• AIM: Can you extract, word for word, every line from the start of the records through the line containing "pos(1130,85)", that line included, while leaving the pictures out of your answer?

• Records for finding displayed items:
* start *

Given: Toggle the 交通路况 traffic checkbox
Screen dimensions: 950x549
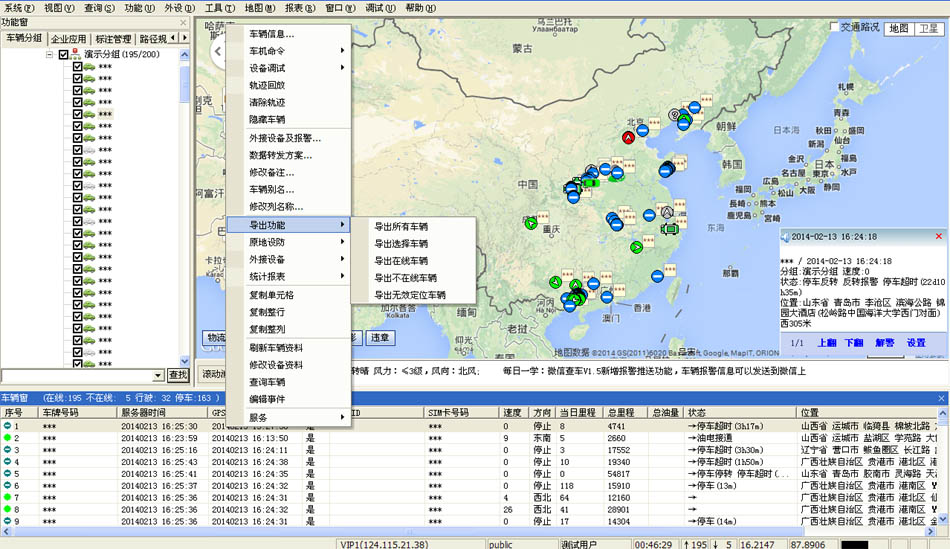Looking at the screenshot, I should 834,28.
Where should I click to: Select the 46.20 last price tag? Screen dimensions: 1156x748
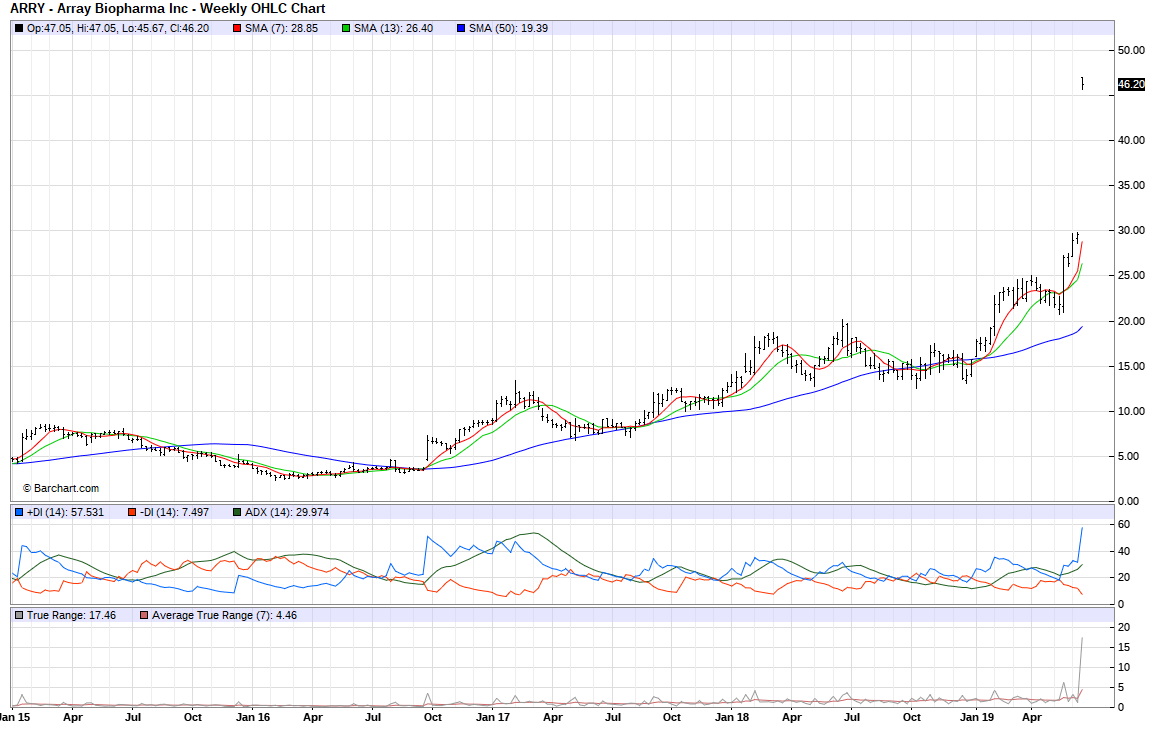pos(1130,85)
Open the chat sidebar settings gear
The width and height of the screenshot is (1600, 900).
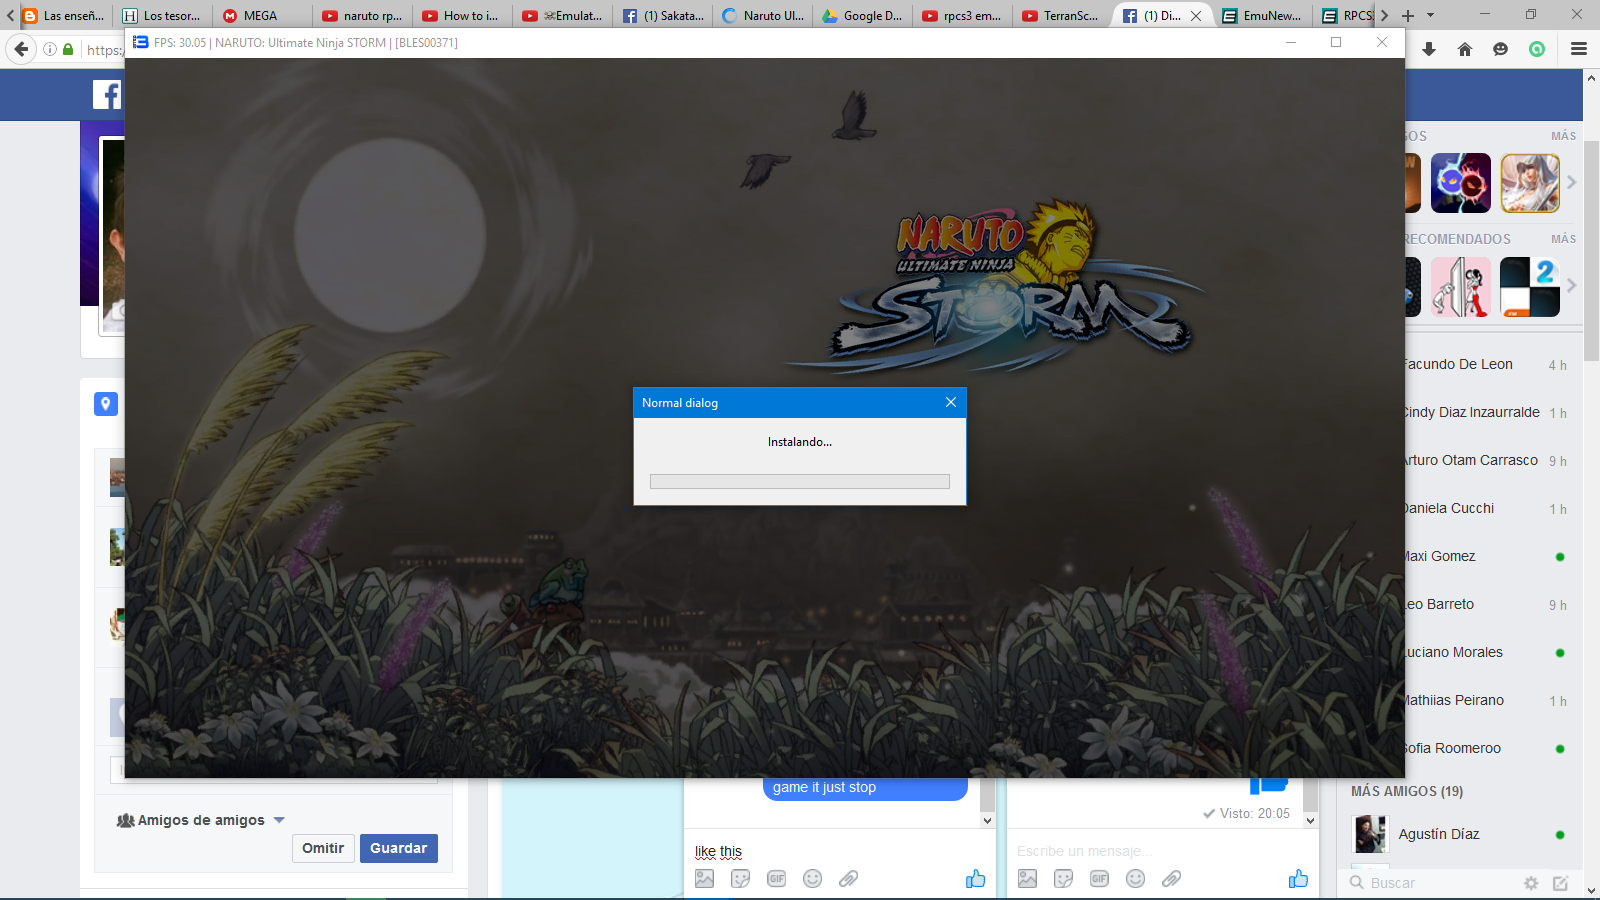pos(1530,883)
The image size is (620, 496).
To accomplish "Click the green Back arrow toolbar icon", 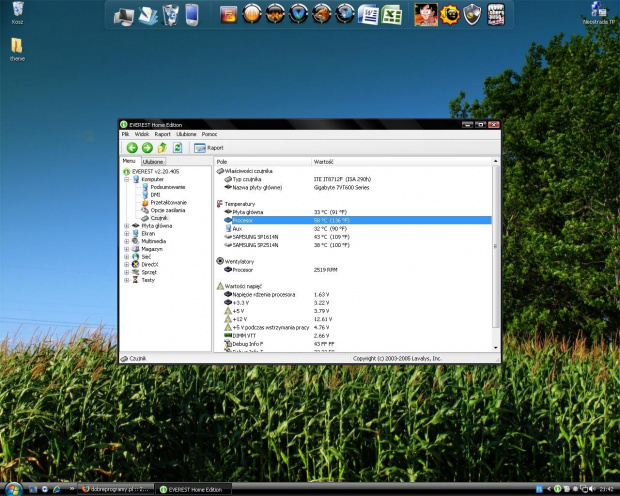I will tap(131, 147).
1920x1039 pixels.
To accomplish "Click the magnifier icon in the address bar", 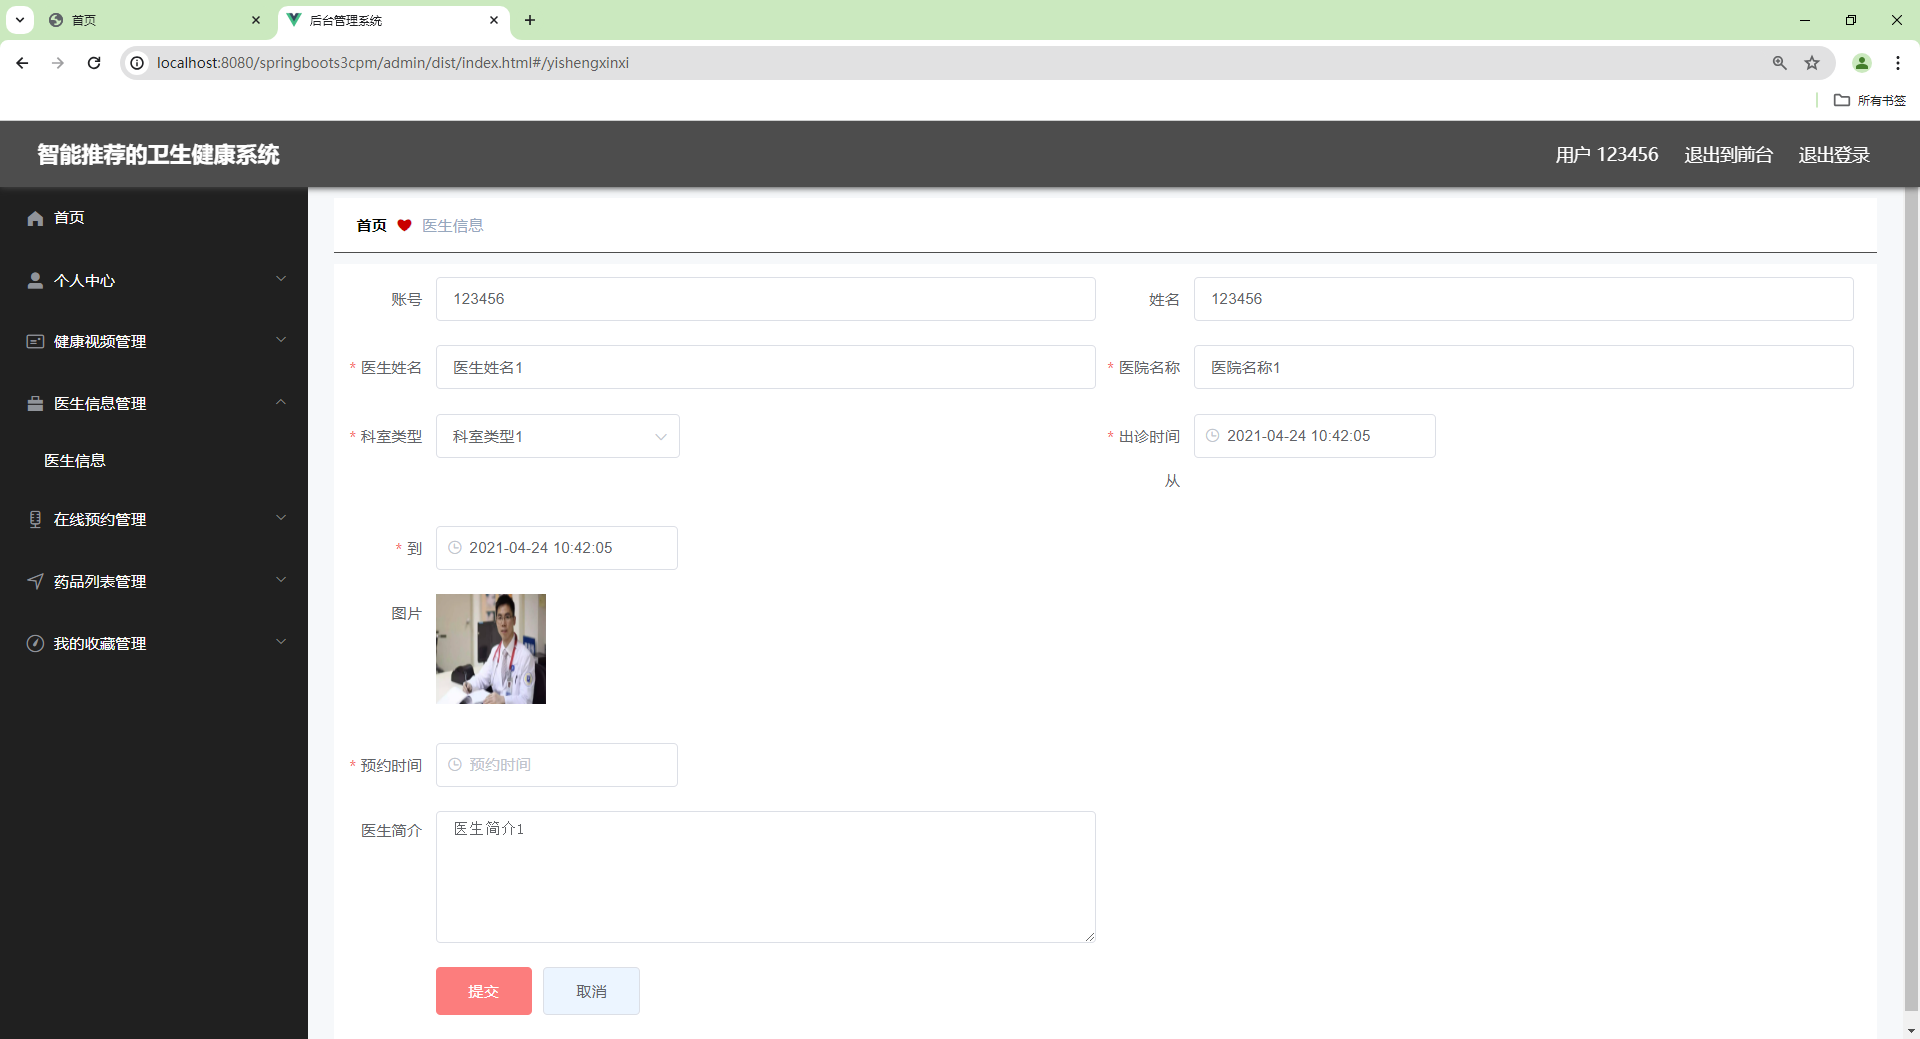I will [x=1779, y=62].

* end *

• ANSWER IN FULL:
Given: Toggle the 交通路况 traffic checkbox
Screen dimensions: 950x549
Looking at the screenshot, I should 834,28.
Where should I click to: Select the 46.20 last price tag? Screen dimensions: 1156x748
pos(1130,85)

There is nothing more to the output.